HOW TO COMPLETE THIS TASK:
Please repeat exactly the lines below from the one containing "Task: Click the Thessaloniki city label" down to the one containing "Visit the Google Plus icon link", both included, and nothing else.
___ RECORD SET
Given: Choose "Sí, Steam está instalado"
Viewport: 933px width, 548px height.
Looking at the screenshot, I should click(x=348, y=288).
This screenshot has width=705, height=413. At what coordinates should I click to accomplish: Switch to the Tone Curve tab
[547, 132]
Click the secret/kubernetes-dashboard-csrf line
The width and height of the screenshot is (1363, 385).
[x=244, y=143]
______
___ RECORD SET
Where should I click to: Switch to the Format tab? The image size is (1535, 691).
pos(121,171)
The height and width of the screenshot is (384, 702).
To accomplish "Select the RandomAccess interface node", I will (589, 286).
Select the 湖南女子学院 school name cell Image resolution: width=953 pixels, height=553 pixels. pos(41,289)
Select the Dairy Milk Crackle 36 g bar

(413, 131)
______
___ RECORD SET
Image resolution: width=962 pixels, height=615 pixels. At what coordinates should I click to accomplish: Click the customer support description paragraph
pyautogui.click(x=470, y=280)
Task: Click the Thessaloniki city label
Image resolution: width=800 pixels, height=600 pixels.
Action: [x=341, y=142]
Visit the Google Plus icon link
______
RESULT:
Task: Click the Thessaloniki city label
Image resolution: width=800 pixels, height=600 pixels.
Action: [x=341, y=142]
Visit the Google Plus icon link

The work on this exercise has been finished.